I have a large set of XML documents in Marklogic that contain a so called ‘smart number’ (ex. First 2 characters represent Department, second 3 represent project etc.). Parsing the required information from the numbers is pretty complex and requires database look ups and such. We have a java process that handles the parsing. Each document can contain several of those numbers and I’d like to be able to query the set of XMLs based on attributes of the smart number. For example how many hours were billed for a given department or get a break down of how many hours went to a given project (this data can be spread across many documents).
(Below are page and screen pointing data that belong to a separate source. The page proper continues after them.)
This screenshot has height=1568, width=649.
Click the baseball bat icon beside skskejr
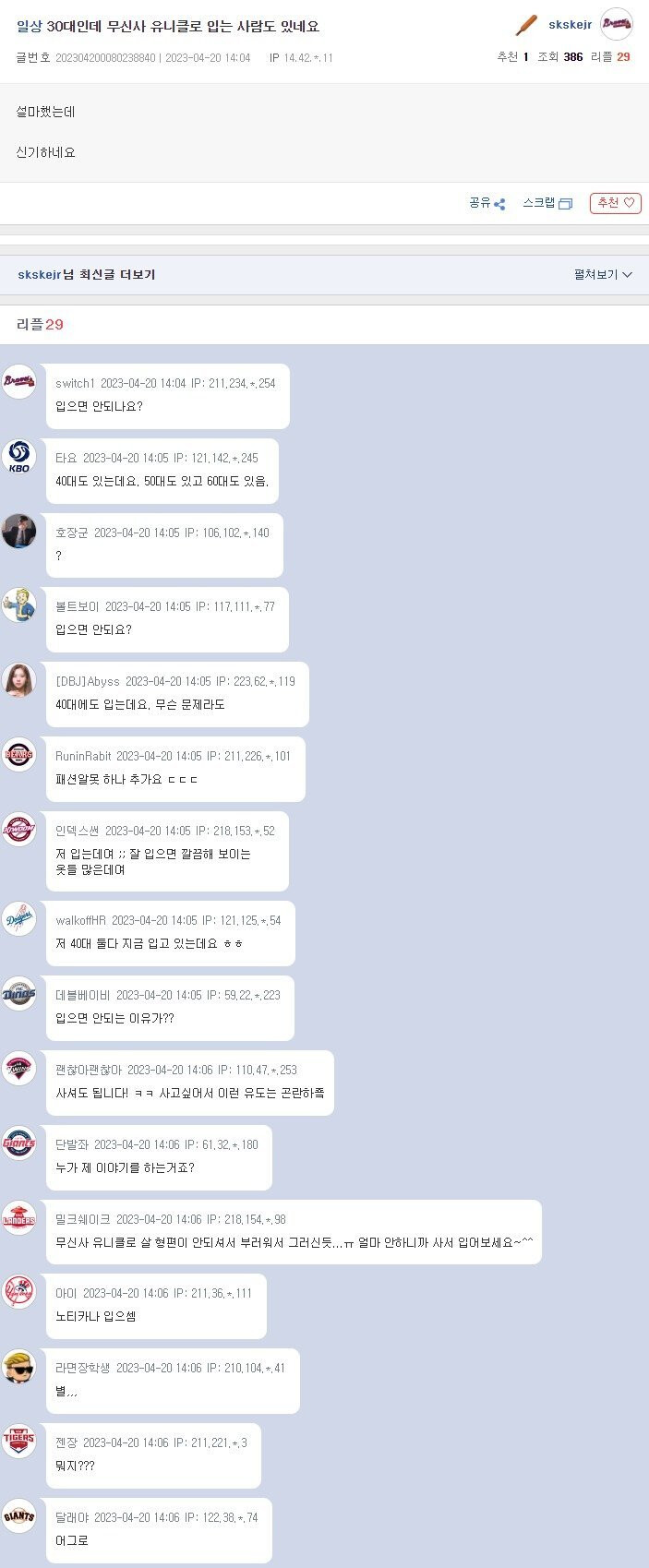[526, 25]
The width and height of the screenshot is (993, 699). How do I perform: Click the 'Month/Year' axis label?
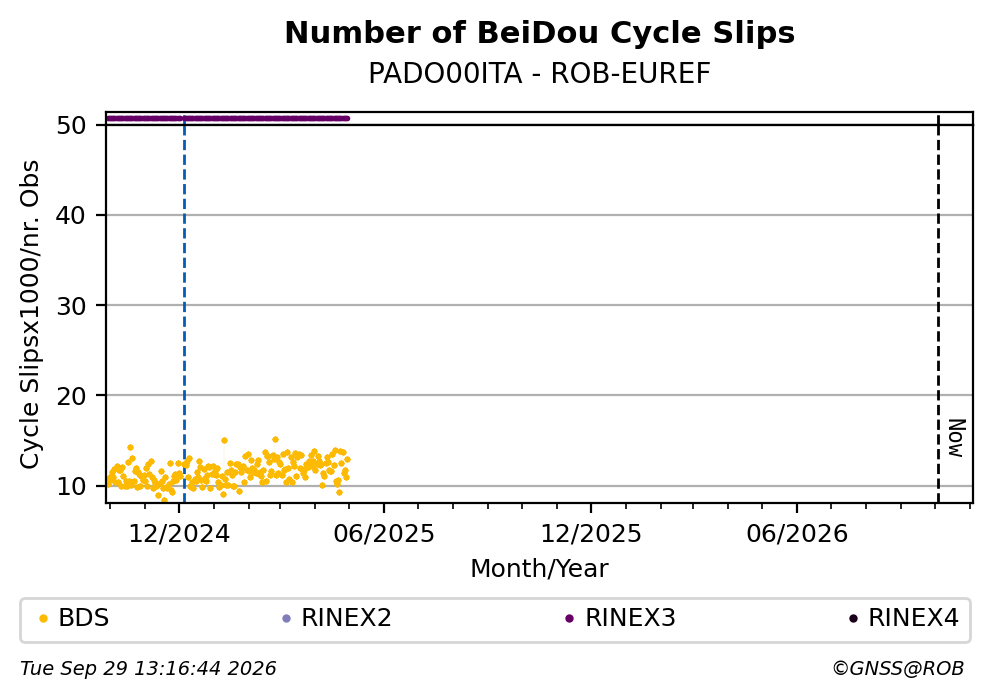pyautogui.click(x=540, y=569)
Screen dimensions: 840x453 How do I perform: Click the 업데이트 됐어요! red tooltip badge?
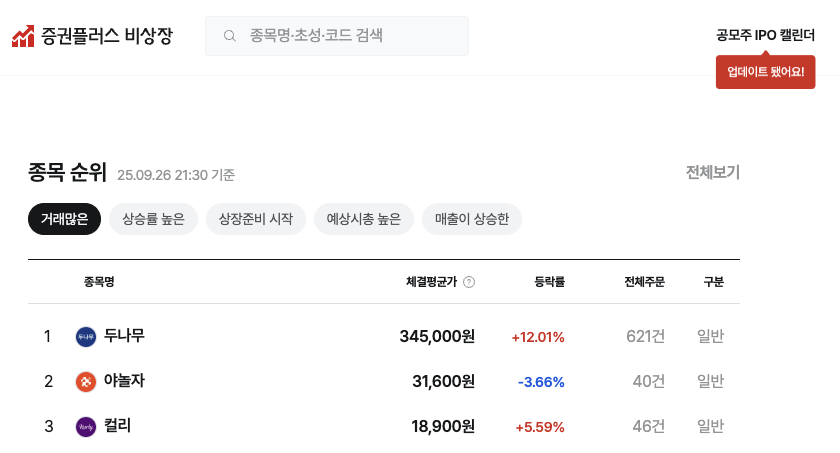click(765, 72)
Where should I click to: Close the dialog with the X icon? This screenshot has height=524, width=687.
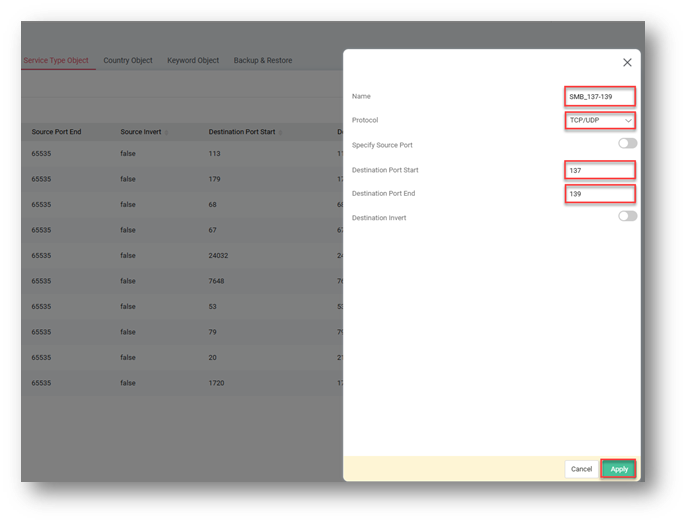[x=627, y=62]
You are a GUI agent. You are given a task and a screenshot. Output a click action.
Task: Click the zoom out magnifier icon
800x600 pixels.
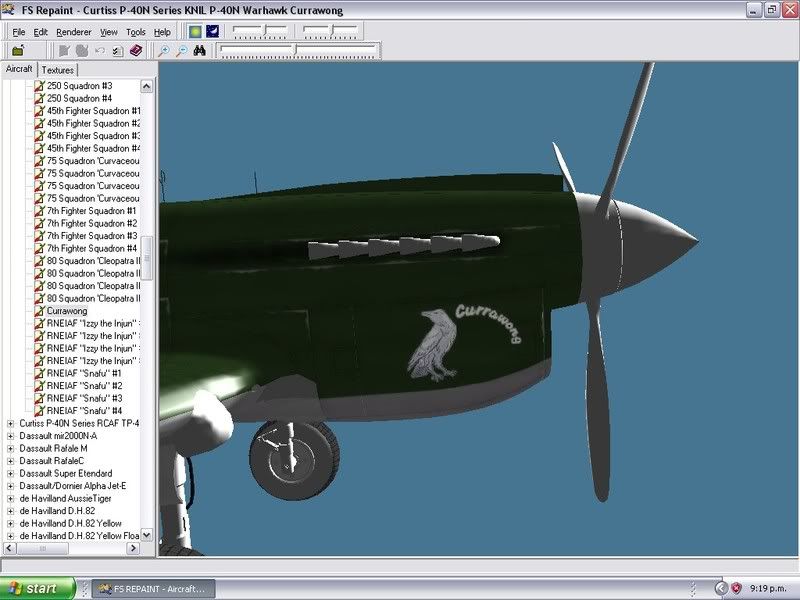(181, 50)
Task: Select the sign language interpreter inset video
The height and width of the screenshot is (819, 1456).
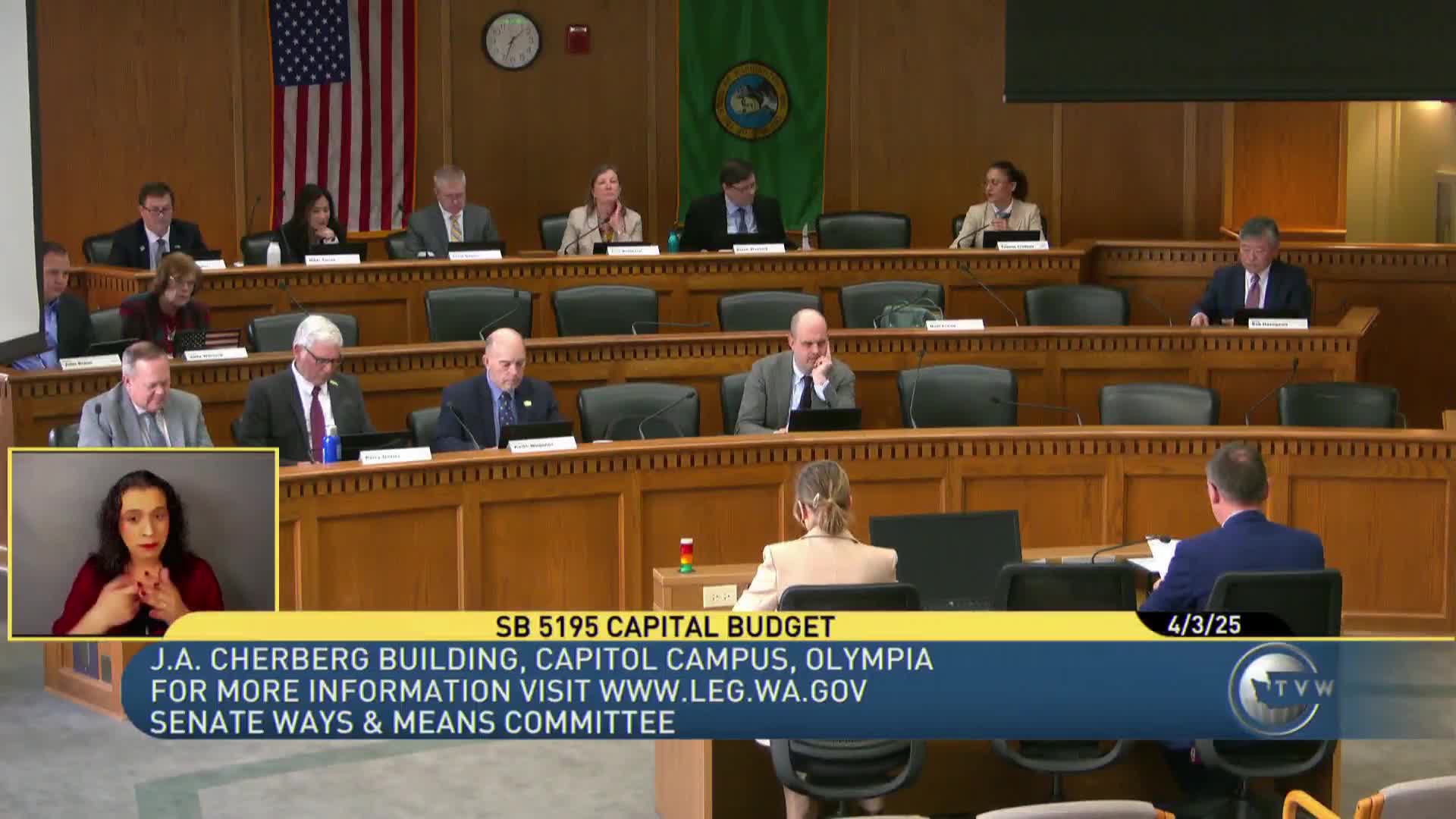Action: (143, 541)
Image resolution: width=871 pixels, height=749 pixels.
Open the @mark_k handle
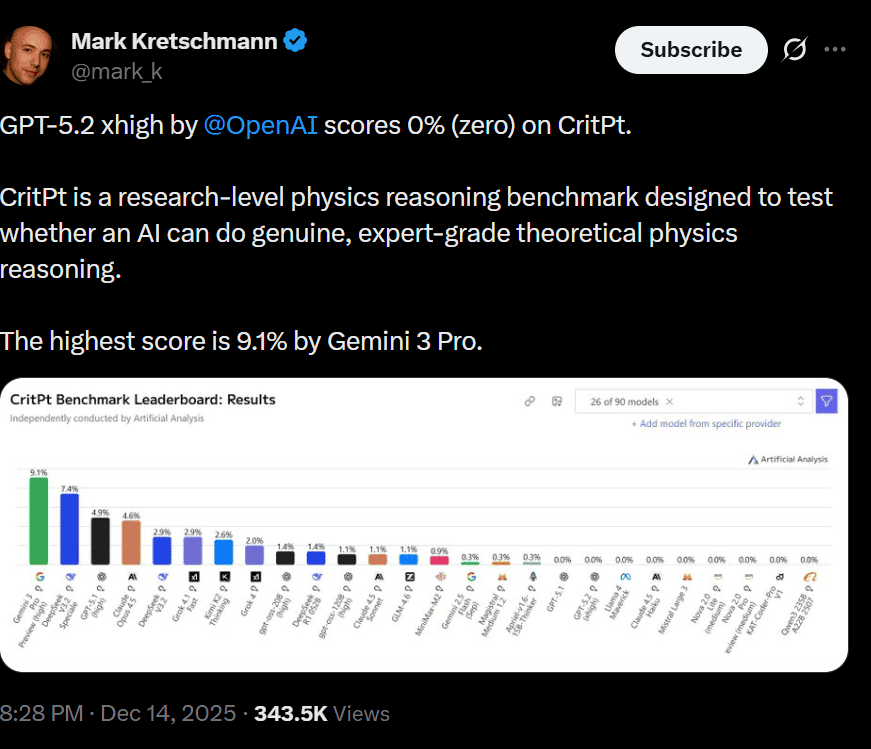coord(116,71)
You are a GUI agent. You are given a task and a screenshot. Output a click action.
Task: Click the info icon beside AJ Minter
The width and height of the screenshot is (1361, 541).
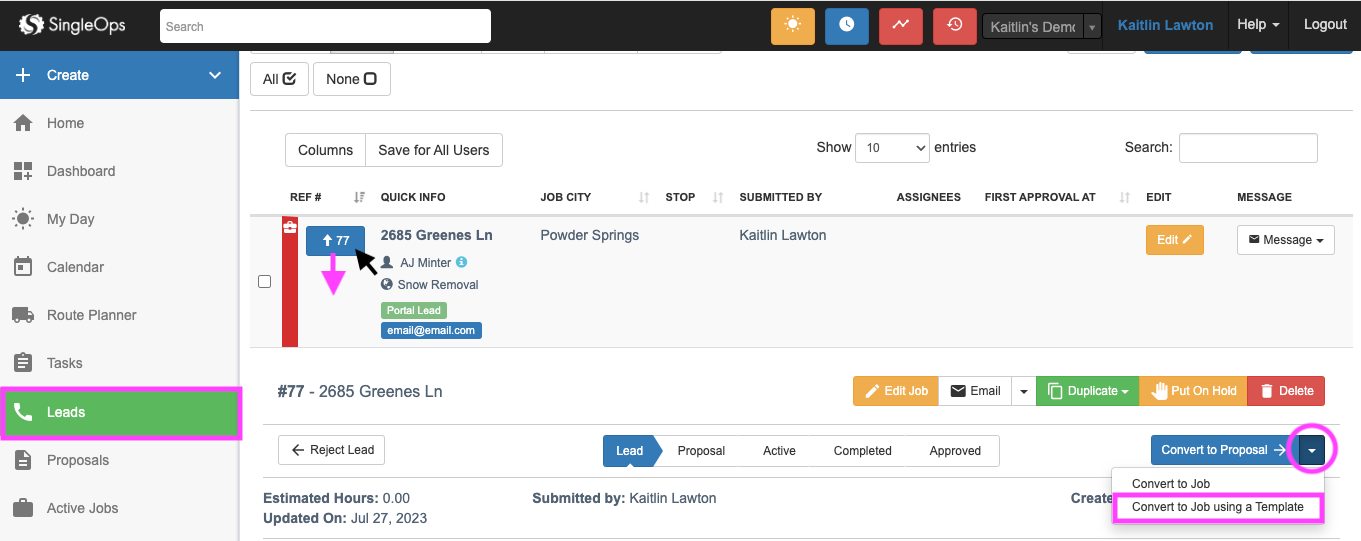(x=462, y=262)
This makes me think that I need to somehow attache the parsed data to the XML document.
I’m new to Marklogic and I’m wondering what would be considered best practice for this kind of situation. One thing I can think of is to edit each XML file and add the parsed data into the XML:
So this:
<ELEMENT>
<SMART_NUMBER>Blah, Blah, Blah</SMART_NUMBER>
</ELEMENT>
<ELEMENT>
<SMART_NUMBER>Blah2, Blah2, Blah2</SMART_NUMBER>
</ELEMENT>
Becomes this:
<ELEMENT>
<SMART_NUMBER>Blah, Blah, Blah</SMART_NUMBER>
<PARSED_DATA>
<DEPARTMENT>BLAH BLAH</DEPARTMENT>
<PROJECT>BLAH BLAH</PROJECT>
…
</ PARSED_DATA>
</ELEMENT>
<ELEMENT>
<SMART_NUMBER>Blah2, Blah2, Blah2</SMART_NUMBER>
<PARSED_DATA>
<DEPARTMENT>BLAH2 BLAH2</DEPARTMENT>
<PROJECT>BLAH2 BLAH2</PROJECT>
…
</ PARSED_DATA>
</ELEMENT>
I’m not sure if there is a ‘better’ way, using Semantics seems possible: for each smart number in a document create a triplet that links the document to the smart number. Then for each smart number create a set of triplets that that define the various parts of the smart number. But I’m very unfamiliar with using semantics so I don’t know if this approach would even be worth pursuing. Any ideas/suggestions would be welcome.